PROBLEM REQUIREMENTS:
Only the pictures should be left out; write out all other data exactly.

RECORDS PROVIDED:

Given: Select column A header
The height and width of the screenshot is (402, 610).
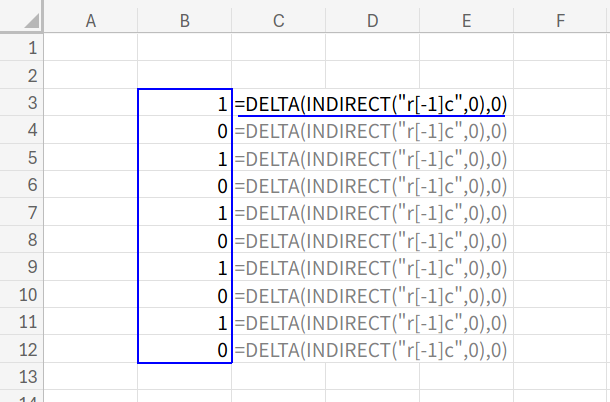Looking at the screenshot, I should (x=91, y=18).
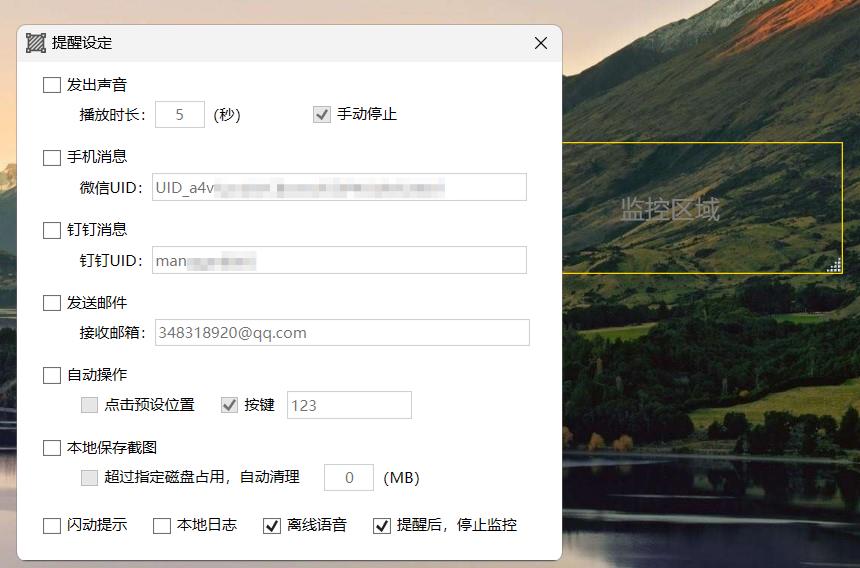Toggle the 手动停止 checkbox

pos(322,114)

EXERCISE RESPONSE:
Given: Select column A header
The height and width of the screenshot is (402, 610).
Looking at the screenshot, I should (x=91, y=18).
Toggle the 手动停止 checkbox

pos(322,114)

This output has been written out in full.